Questions to answer:
A - In the passage on alternative splicing and the AG dinucleotide exclusion zone, what was the minimum number of entries required in each group when acceptor sites were grouped by AGEZ value?
B - Continue the passage on alternative splicing and the AG dinucleotide exclusion zone from its final sentence.

Frequency of alternative splicing versus AG dinucleotide exclusion zone

We examined the level of observed alternative splicing as a function of the AGEZ. Transcript confirmed introns/exons were seen to undergo alternative splicing when they were overlapped by other transcript confirmed introns/exons, and this information was derived from the altExtron flat files. We considered only those observed alternative splicing events that unambiguously fitted into one of two classes of alternative splicing: cassette exon usage (of an exon adjacent to the 3' splice site under consideration), and exon modification at the acceptor site (extension or truncation by use of competing 3' splice site). In both cases we excluded from consideration (for Figure 7) any acceptor site where another acceptor site was observed ≥ 40 nucleotides upstream. This prevents such an upstream 3' splice site defining the AGEZ in all but extreme cases, and acts to select the upstream AG in cases where an isoform pair share a BPS and PPT but differ in the use of two closely spaced AGs for the 3' splice site. Acceptor sites were grouped according to AGEZ value, initially into decade bins, with these then combined as necessary to ensure a minimum of 50 entries per group; as plotted in Figure 7, the fraction of each group with observed alternative splice isoforms was calculated. The standard error was calculated as sqrt(r·(n - r)/n), with n being the total number of introns in the group, and r being the number of these seen to undergo alternative splicing of the defined type.

For the purposes of statistically testing the hypothesis that exons with large AGEZ values are observed to be alternative exons at a higher frequency than exons with lesser AGEZ values, a cutoff of 100 nucleotides was used to define 'large'. Above this cutoff, 68 out of 235 exons were seen to be cassette exons, as compared with an expected value of 47 (on the basis of the overall average of 19.8%); this leads to a χ² value of 9.4, giving a P value of 0.002.

Extracted entries:
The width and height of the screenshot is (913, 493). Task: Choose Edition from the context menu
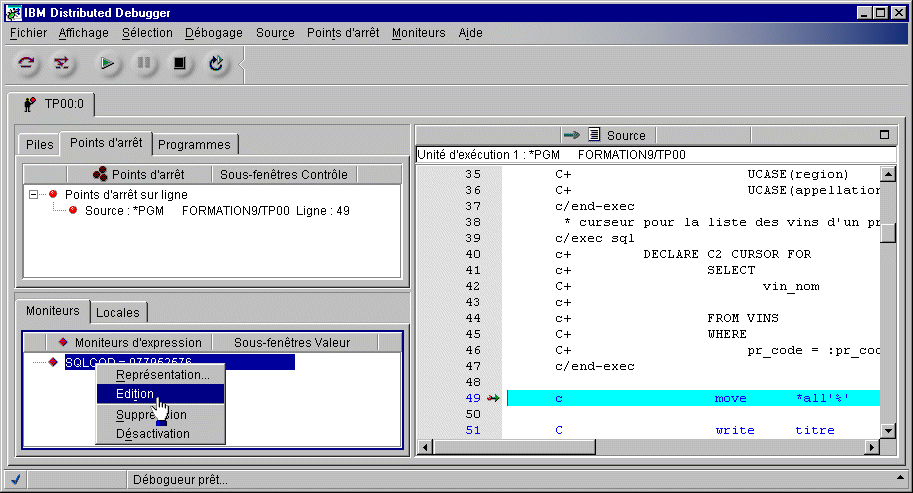[x=135, y=394]
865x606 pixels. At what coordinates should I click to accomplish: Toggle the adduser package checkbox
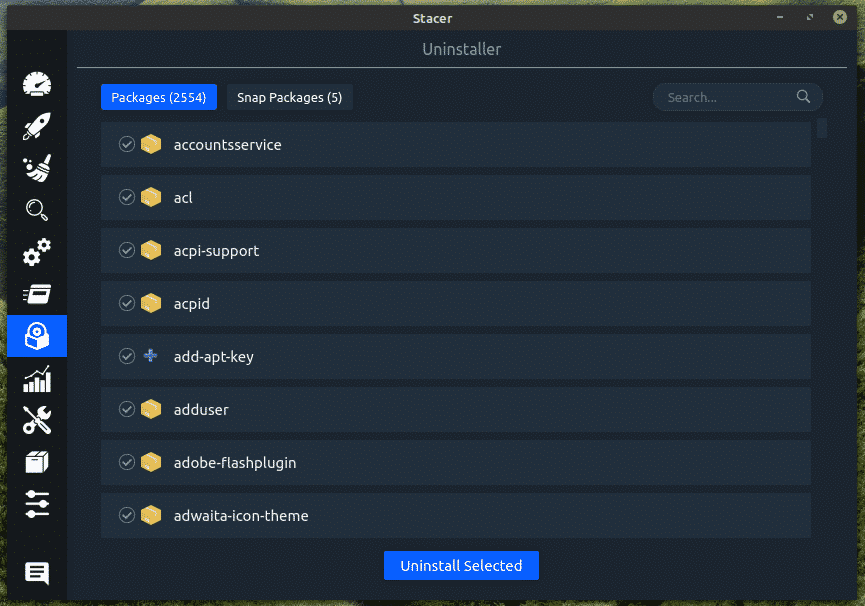(x=127, y=410)
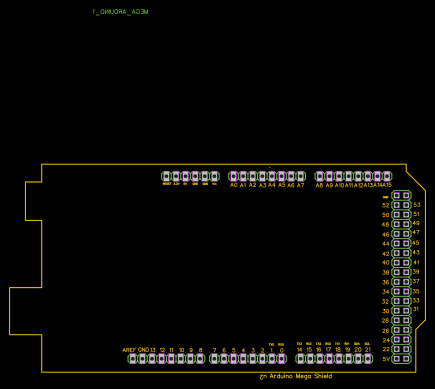This screenshot has height=389, width=435.
Task: Click the pin 44 pad
Action: pos(397,243)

Results for each task:
A - 50 entries per group

B -
Molecular and cell biology

Constructs

PAC clones, RPI-271M21 (IDB1089010) and RP5-1009E24 (IDB1088375), were obtained from The Sanger Institute Clone Resources Group. PAC clones were tested for bacteriophage contamination by standard procedures [57]. The ROI was PCR amplified using Pfu polymerase, treated with Taq polymerase to add an A overhang, and ligated into pGEM-Teasy (Promega, Madison, WI, USA) as a shuttle vector.

PCR primers for IDB1089010 were as follows: forward 5'-CCTCTAGTAGTCAACACTCACAGCAGC; and reverse 5'-GGATAGCATGTTCTTCCCAGCTGG. PCR primers for IDB1088375 were as follows: forward 5'-CCCAAAGTGTTGGGATTACAGG; and reverse 5'-CGGACGAATTCTGTCTGCGTTGAC.

Branchpoint and upstream AG mutations were carried out using QuikChange Site-Directed Mutagenesis (Stratagene, La Jolla, CA, USA) in the Teasy clones. Wild-type and mutant clones were subcloned using standard cloning techniques [58] from the shuttle vector either as a NotI fragment into pCAGGsEGFP [21, 59] or as an EcoRI fragment into pTS3St [26, 60]. All subcloned fragments were sequenced in their entirety to ensure that no constructs had secondary mutations.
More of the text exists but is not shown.